Saturday, August 20, 2016

Sanding, sanding, sanding... and then sticking, sticking.

Frames for the main hatch.
Rigging up to hoist the cabinets. 
For the past weeks I have been sanding down lacquered panels to give the glue somewhere to stick, and sanding down new panels. Now some are going in, and more will be fitted in the coming week.

I made frames for the main hatch, with cross-bars for handholds. These were made, ruined, re-made, routed, sanded, and finally glued in place with Sika. They seem firmly in place and I trust they are not going to go anywhere.

The offending panel in the main cabin was stripped, and a new one made, Surprisingly it came out well, the holes just needed a little re-drilling.

Security detail: where are these from?
The Health and Safety geese at the building site
were not impressed. 
I also began to prepare for fixing the cabinets in the forward cabin, first hoisting them on board, then measuring them, tracing where they should go, and installing brass inserts for the bolts. These are left-overs from my late father-in-law's defunct furniture factory. After 50 years in storage they had to be turned down, and hopefully will go to sea as he dreamed of doing.

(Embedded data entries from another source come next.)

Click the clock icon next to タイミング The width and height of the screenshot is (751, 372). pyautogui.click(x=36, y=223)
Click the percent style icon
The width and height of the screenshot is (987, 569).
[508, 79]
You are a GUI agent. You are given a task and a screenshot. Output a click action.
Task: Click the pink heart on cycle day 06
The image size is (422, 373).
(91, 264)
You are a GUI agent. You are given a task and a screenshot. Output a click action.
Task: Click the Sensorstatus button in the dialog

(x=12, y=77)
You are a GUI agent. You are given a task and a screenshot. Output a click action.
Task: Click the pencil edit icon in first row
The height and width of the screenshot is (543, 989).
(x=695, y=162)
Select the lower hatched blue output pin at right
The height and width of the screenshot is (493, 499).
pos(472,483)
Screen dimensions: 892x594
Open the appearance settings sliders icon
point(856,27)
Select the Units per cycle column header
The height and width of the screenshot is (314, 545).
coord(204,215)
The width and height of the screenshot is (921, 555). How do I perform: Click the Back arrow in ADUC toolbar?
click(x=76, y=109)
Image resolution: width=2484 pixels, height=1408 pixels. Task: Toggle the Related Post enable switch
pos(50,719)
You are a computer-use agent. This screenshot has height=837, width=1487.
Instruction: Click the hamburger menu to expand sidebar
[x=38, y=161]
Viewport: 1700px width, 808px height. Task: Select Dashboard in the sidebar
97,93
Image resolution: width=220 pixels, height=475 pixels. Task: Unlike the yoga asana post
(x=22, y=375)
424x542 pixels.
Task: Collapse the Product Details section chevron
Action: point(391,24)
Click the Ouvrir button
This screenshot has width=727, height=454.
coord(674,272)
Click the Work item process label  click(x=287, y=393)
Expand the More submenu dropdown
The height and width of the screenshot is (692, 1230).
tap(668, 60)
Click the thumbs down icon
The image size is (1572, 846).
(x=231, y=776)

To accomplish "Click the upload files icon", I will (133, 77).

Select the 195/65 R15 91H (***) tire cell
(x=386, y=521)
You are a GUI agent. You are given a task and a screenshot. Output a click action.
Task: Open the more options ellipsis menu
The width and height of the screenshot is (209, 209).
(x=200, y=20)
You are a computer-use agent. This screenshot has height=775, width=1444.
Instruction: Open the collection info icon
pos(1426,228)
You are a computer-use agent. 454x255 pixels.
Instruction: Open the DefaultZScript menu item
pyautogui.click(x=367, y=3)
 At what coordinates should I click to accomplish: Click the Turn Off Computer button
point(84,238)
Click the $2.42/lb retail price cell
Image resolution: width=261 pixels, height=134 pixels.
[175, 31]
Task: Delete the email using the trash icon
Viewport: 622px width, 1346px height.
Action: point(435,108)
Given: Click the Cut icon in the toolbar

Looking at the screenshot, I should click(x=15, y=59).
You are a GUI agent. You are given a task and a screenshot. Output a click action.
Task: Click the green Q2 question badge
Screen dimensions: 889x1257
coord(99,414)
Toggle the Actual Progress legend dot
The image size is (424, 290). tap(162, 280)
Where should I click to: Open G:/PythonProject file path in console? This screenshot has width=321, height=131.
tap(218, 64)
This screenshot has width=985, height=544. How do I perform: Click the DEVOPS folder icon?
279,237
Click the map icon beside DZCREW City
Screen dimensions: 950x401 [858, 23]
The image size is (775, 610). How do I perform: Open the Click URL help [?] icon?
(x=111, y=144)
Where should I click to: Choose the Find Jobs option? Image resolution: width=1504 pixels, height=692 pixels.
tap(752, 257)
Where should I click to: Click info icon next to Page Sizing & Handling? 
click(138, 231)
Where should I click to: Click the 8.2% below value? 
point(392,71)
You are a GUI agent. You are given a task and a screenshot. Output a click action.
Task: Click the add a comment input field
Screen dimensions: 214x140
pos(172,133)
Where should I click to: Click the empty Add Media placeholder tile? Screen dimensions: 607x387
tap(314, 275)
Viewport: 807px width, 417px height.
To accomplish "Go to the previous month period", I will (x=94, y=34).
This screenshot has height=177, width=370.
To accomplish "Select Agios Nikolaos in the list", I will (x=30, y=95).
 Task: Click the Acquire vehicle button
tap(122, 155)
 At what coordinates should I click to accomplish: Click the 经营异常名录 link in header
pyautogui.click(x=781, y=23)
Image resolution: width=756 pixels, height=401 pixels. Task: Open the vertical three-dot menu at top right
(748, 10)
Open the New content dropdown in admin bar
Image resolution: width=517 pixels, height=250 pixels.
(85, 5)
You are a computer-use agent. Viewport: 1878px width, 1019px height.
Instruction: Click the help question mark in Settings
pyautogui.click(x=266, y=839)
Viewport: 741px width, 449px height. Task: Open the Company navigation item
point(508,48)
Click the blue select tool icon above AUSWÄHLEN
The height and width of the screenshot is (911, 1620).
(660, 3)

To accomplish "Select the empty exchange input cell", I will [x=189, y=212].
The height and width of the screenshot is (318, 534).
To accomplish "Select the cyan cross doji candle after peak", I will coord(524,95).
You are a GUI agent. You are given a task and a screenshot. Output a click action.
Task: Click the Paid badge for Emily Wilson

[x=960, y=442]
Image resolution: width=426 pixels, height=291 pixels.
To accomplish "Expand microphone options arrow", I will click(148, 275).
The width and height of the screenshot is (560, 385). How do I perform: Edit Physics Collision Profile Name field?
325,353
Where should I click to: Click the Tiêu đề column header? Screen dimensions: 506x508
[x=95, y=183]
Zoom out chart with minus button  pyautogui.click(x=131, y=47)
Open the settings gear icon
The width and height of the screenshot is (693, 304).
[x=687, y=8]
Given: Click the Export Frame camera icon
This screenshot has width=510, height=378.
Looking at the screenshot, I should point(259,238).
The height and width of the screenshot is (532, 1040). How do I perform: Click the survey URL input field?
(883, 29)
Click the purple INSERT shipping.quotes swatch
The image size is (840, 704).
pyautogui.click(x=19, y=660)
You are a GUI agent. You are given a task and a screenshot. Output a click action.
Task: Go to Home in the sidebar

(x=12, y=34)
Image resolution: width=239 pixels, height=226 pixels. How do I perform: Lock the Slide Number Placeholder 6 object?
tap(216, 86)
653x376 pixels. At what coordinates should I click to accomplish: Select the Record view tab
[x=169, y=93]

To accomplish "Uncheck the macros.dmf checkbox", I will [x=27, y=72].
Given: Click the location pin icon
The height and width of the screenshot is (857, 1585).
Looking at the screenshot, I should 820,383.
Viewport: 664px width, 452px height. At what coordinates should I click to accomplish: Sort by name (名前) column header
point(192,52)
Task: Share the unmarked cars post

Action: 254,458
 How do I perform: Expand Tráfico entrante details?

Delicate dismantling of a badly made panel:
machete and number one persuading tool
Gluing the screwing blocks. Dozens of them
Bolting in the brass inserts
The finishing washers I had to have smuggled in from the UK were installed in a few places. They are just not available here, and are cheap enough, but the supplier would not deliver in South Africa. Now all the visible bolt heads have to be finished like these, and I will finish the wiring and installing the lights at the same time.

Finishing washers make the countersunk bolts lookbetter
I also continued gluing screwing blocks along the inside of the hull, to hold the covering planks, and hide the insulation. As in the past, high technology does not scare us: CAD is the order of the day. You can see the cardboard panels that will become plywood covering poanels - Cardboard Aided Design.

And after months of working, buying bits and pieces, using some, working, buying more, there was a need for sorting out the bolts into different lengths, nuts into regular and Nylock, and so on.

Hopefully I will have some more hands helping me in the coming weeks. But the dogs and geese at the building site are always there with a demand for attention, and sometimes a hissing comment.






Sorting the bolts, nuts, washers. 



Making cardboard mock-ups of the panels that
will cover the hull. Screwing blocks in evidence

















1 comment:

Unknown said...

Hang in there. 90% done and only have 90% to go. Its looking very impressive so far.